## Given text
════════
Complete Guide to Eyelash Extensions Styles
Table of Contents
If you’re planning on getting lash extensions, it’s important that you know all about the different eyelash extensions styles and types.
That kind of knowledge will allow you to figure out your own personal preferences. It’ll also help you communicate them effectively to your lash technician.
To get you ready, here is our complete guide to lash extension styles.
Types of Eyelash Extension Styles
By eyelash extension styles, we're talking about the length distribution, and the overall shape it creates over the eyes. It's the most important thing to consider when going for eyelash extensions. The shape will have a huge impact on your eye shape and overall look.
Cat Eye Eyelash Extensions
Cat eye eyelash extensions are definitely the most popular. With this style, the extensions start out shortest near the inner corner of the eye and then become gradually longer towards the outer corner. The result is a lifted, slightly angled look that flatters most eye shapes. It can be done very dramatically or kept more natural.
A really good lash technician might use slightly shorter extensions right above the outer corner of the eye. This way, the lashes will lift your eye up much more effectively.
If they’re too long right at the outer corner, you can end up with the opposite effect. Your eyelash extensions could actually make your eyes look downturned, which is a little dated.
Doll Style Lash Extensions
The doll eyelash extension style gives an adorable, open-eyed look that’s neither too dramatic nor too subtle. The lashes are usually the longest right at the center of the lash line, above the iris. They’re shortest at the inner corner and about medium at the outer corner.
It’s a less extreme version of the Open Eye extension style that creates the illusion of a rounder eye shape.
════════
## Goal 1
Rewrite the stretch of the eyelash extensions guide from "Complete Guide to Eyelash" through "your lash technician.", changing "lash technician" to "lash artist".
## Goal 2
Extend the eyelash extensions guide by continuing it after its last sentence.

## Source excerpt
════════
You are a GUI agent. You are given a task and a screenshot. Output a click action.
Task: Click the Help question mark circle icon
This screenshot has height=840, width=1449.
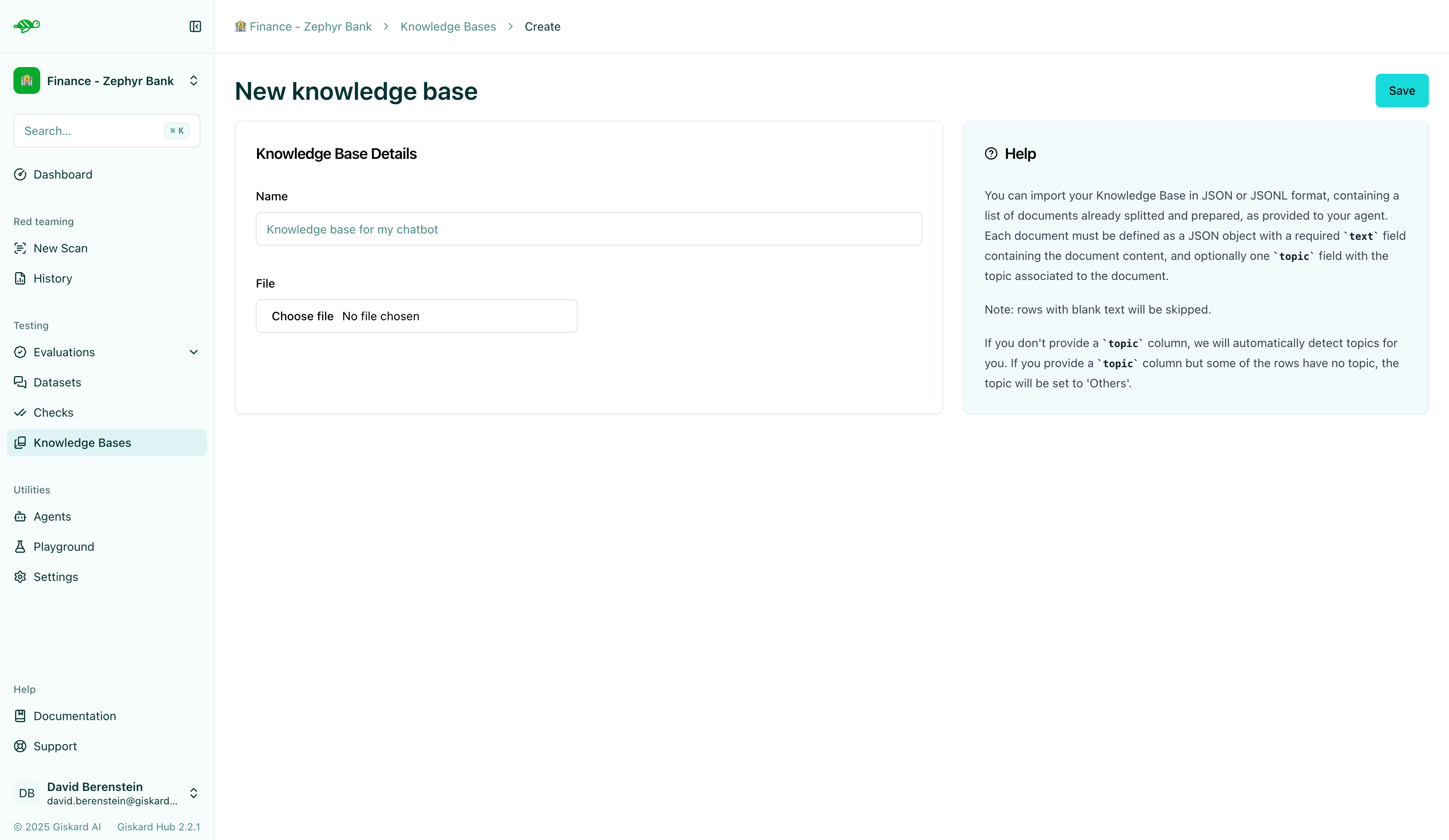click(x=990, y=153)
════════
## Exercise answer 1
Complete Guide to Eyelash Extensions Styles
Table of Contents
If you’re planning on getting lash extensions, it’s important that you know all about the different eyelash extensions styles and types.
That kind of knowledge will allow you to figure out your own personal preferences. It’ll also help you communicate them effectively to your lash artist.

## Exercise answer 2
Doll lashes isn’t a consistent term, though. In some salons, doll eye may refer to staggered extensions or to rounded look with long or medium-length lashes all along the outer 3/4s of the lash line.
Open eye usually refers to an eyelash extension style where the lashes are the longest at the center of the lash line. The extensions are shortest at the inner and outer corners of the eye. Having those longer lashes at the center lifts the eye, for a more round and open look. They’re very similar to the doll eyelash style, but they’re often a little more intense.
Reverse Cat Eye Lash Extensions
Reverse cat eye lash extensions are almost the opposite of a cat eye (although not quite so extreme). The lashes are still the shortest at the inner corner of the eye. Then, they’re longest just past the inner corner until they gently taper back to medium and slightly short at the outer corner lash.
It’s not a common style, but it can work with certain eye shapes. It’s important to go to a very talented lash stylist who knows how to blend and taper the extension lengths. Otherwise, it can look odd rather than flattering.
Squirrel-style eyelash extensions are a unique variation on cat eye lash extension styles. They create the illusion of very upturned eyes. If you divide the lash line into four parts, the lashes are longest in the second-to-last quadrant, just above the outer half of the iris.
Then, the lashes gradually become shorter on each side, with the shortest lashes in the inner corner. It’s a glamorous look that lifts the eyes while also opening them up.
The natural eyelash extension style is meant to mimic your lashes’ natural length pattern. What that usually means is a subtle, light look with a hint of roundness.
Depending on your natural lashes or eye shape, your stylist might suggest you try natural cat eye eyelash extensions with gradual lengthening (sometimes called kitten extensions) or more of a doll eyelash extension look.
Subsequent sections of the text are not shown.